**Passage given**:
It was an inspiring idea and, for many of us in the “business for good” club, it felt genuinely exciting. That was until earlier in 2023 when Microsoft publicly “neutralized” this “ethical” board, before ultimately reinstating fired CEO Sam Altman in a matter of days.
It begs the question: How does one constrain profit in the interest of social good? Or rather, perhaps the better question to be positing to business leaders is how they can harness profit, rather than constrain it? Profitable businesses can afford to invest, and the savviest leaders among us will see the opportunity to invest in the future of our species.
Profit is our ticket out of the hand-to-mouth doom cycle of 2023. Profit, when invested intentionally, affords us the collective opportunity to stop and smell the roses. And perhaps even plant a few roses for the next generation.
Apple, for example, is an extremely profitable business, operating on a 26% margin. Unlike Unilever who made a 17% profit in 2023, the firm has the resources and space to think bigger and more long-term.
Both are fundamental if we are to address complex issues like the climate crisis. No profits can be made if we’re not here. Even Apple doubled the company’s total commitment to funding carbon removal and made impressive progress toward its ambitious goal to make every product carbon-neutral by 2030.
So for the business leaders around the world who are preparing for the months ahead, I would suggest taking a moment to think like an effective altruist. For one, how can you make the most amount of money possible in 2024? And just as importantly, how can you use that money to do the most amount of good?
Because the more we make in 2024, the more good we can (afford to) do.

**Prompt A**: Put the rows from the collection below into a JSON list of strings, with one string per line and blank lines left out.

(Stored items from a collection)
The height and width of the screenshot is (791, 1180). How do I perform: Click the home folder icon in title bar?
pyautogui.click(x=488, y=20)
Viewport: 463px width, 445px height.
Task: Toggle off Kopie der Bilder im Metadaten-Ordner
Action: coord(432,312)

**Prompt B**: Summarize the passage on profit and social good in two sentences.

**Finished answer A**:
[
  "The height and width of the screenshot is (791, 1180). How do I perform: Click the home folder icon in title bar?",
  "pyautogui.click(x=488, y=20)",
  "Viewport: 463px width, 445px height.",
  "Task: Toggle off Kopie der Bilder im Metadaten-Ordner",
  "Action: coord(432,312)"
]

**Finished answer B**: The passage argues that business leaders should ask how to harness profit rather than constrain it, since profitable businesses can afford to invest in the future, as Apple does with its 26% margin and its doubled commitment to funding carbon removal. It urges leaders to think like effective altruists in 2024 by making as much money as possible and using that money to do the most good.